## Challenge 1
Print the passage of the boxing article from "The addition of" to "of the show.".
## Challenge 2
According to the boxing article, who is Pawel Wolak's manager?

## Extract to read
Junior middleweights Pawel Wolak and Delvin Rodriguez, who battled to a 10-round draw in an exhilarating slugfest at New York's Roseland Ballroom on July 15 in one of the all-time great battles in the history of ESPN2's "Friday Night Fights," are going to do it again -- and on a much bigger stage.
They will meet in a scheduled 10-round rematch in one of the televised bouts on the Miguel Cotto-Antonio Margarito II undercard Dec. 3 (HBO PPV) at New York's Madison Square Garden, adding an expected action-packed fight to an already deep card.
"The rematch is a little sooner than I wanted as I wanted a title to be in place first, but the fans deserve this and this is the right stage," Wolak told ESPN.com on Wednesday night after agreeing to the fight. "You know it will be another classic."
Top Rank, Wolak's promoter, and Joe DeGuardia, Rodriguez's promoter, made a deal Wednesday for the fight. Top Rank also worked out a deal with Wolak and his manager, Cameron Dunkin. Although Rodriguez said he still needs to finalize his side of the fight with DeGuardia, he is excited about the rematch.
"I want the fight. It's a great fight and a great opportunity," Rodriguez said. "It is definitely a tough fight, but I enjoyed our first fight and I know I have to be 150 percent in shape, the best I can be. He brought out the best in me. He's a guy you have to be prepared for to be able to keep up. I see the fight going even better for myself this time."
The addition of the fight to the Dec. 3 card makes it one of the most stacked pay-per-views in recent years. In addition to Cotto-Margarito II and Wolak-Rodriguez II, the televised card will also include all-action lightweight titlist Brandon Rios in a title defense against an opponent to be determined and a welterweight match between crowd-pleasing top-10 contenders Mike Jones and Sebastian Lujan. Plus, light heavyweight prospect Mike Lee, the Notre Dame graduate who brings a significant crowd, is also on the untelevised part of the show.

## Data block
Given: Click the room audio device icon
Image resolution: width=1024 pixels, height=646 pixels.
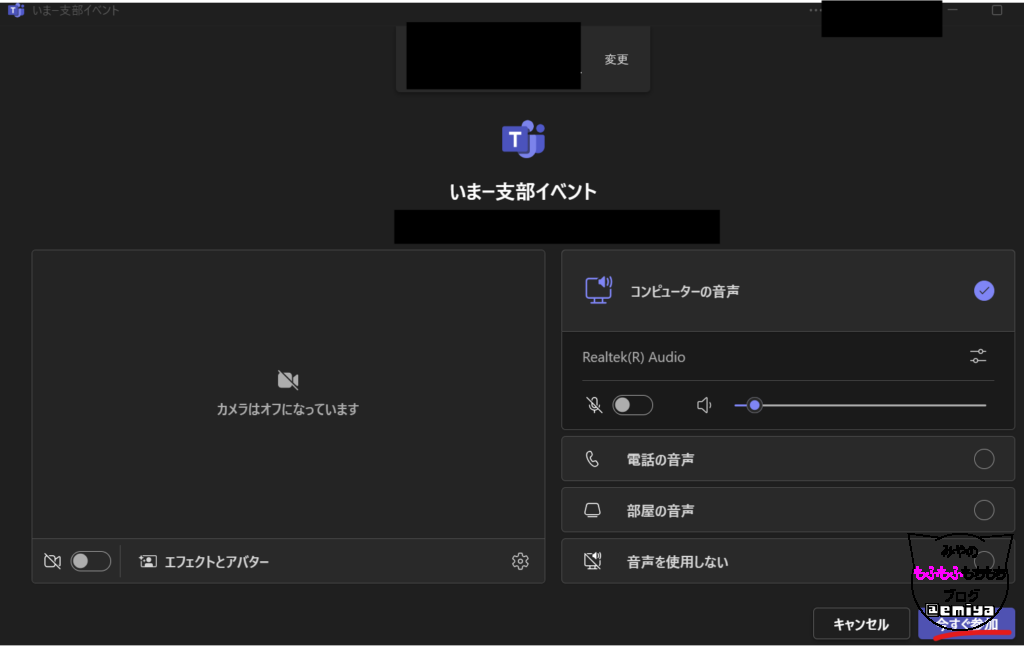Looking at the screenshot, I should pyautogui.click(x=592, y=510).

## Full output 1
The addition of the fight to the Dec. 3 card makes it one of the most stacked pay-per-views in recent years. In addition to Cotto-Margarito II and Wolak-Rodriguez II, the televised card will also include all-action lightweight titlist Brandon Rios in a title defense against an opponent to be determined and a welterweight match between crowd-pleasing top-10 contenders Mike Jones and Sebastian Lujan. Plus, light heavyweight prospect Mike Lee, the Notre Dame graduate who brings a significant crowd, is also on the untelevised part of the show.

## Full output 2
Cameron Dunkin.